A rise in Chinese exports to Asian markets, particularly India, could result from the US’s increased tariffs on Chinese imports, which raises concerns about the growing trade deficit.
However, it is anticipated that a strong services trade and substantial remittance inflows will offer some stability and keep the current account within a safe range.
After two consecutive months of fall, including a 9.3 per cent contraction in August, India’s merchandise exports saw a minor bounce in September, rising 0.5 per cent year-over-year to US $ 34.6 billion.

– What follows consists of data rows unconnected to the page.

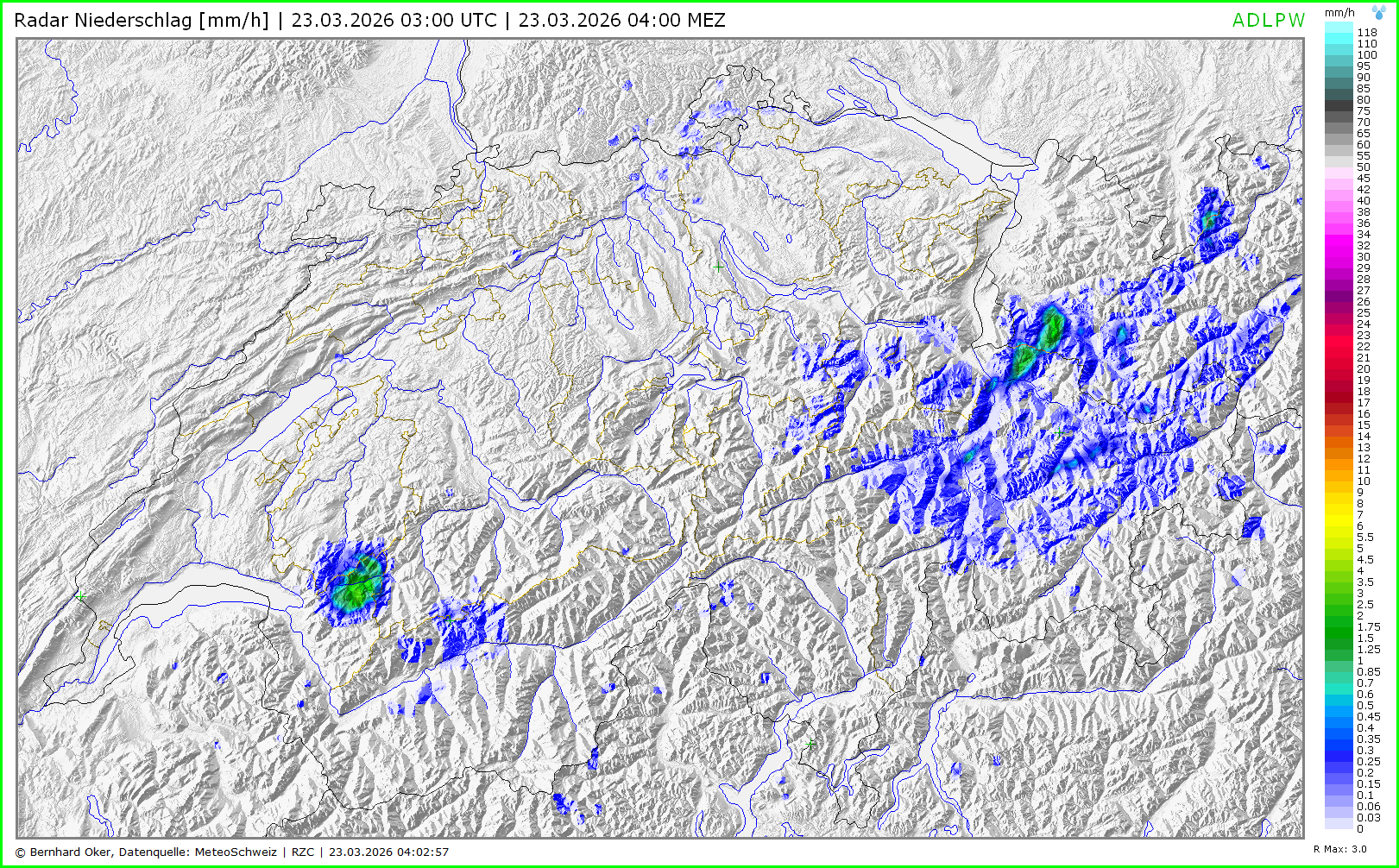Select the 04:00 MEZ timestamp in the header
The height and width of the screenshot is (868, 1399).
click(621, 21)
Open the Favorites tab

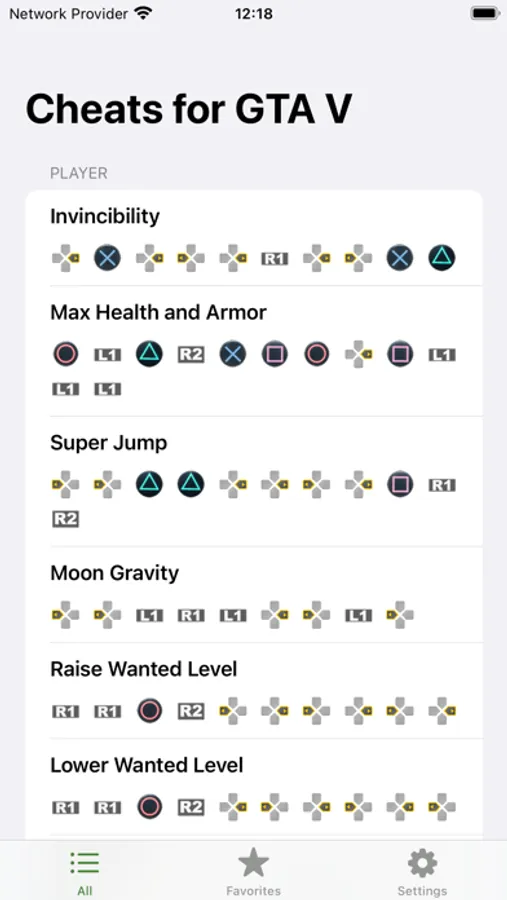coord(253,872)
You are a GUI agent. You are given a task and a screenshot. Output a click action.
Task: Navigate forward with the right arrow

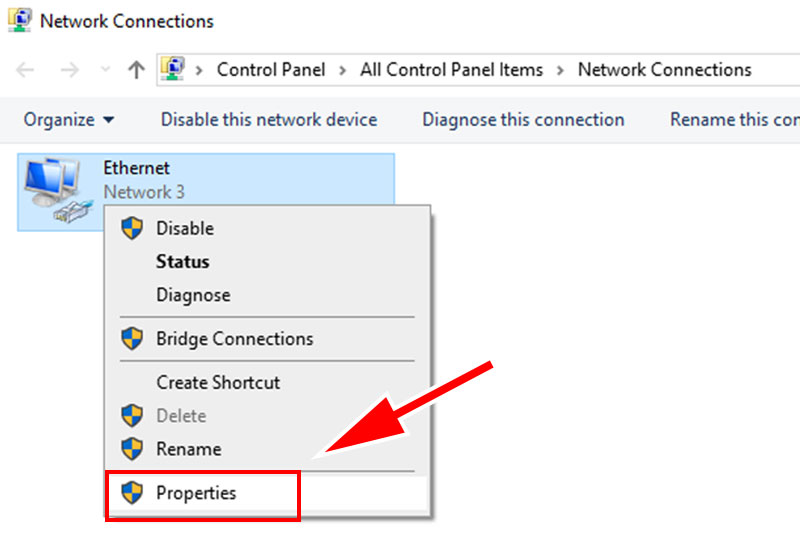(70, 69)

A 9.2 per cent gain in core exports, as opposed to a 2.4 per cent increase the month before, was the main driver of this improvement. Key industries, such as ready-made clothing, saw notable development. Ready-made garment (RMG) exports increased 17.30 per cent last month, according to data released by the Apparel Export Promotion Council (AEPC). Exports of garments increased 8.61 per cent from April to September compared to April-September 2023, in terms of dollars.
Even though core imports continued to expand steadily, overall import growth slowed, which helped India’s trade deficit shrink from US $ 29.7 billion in August to US $ 20.8 billion in September—near the US $ 20.1 billion reported in September 2023.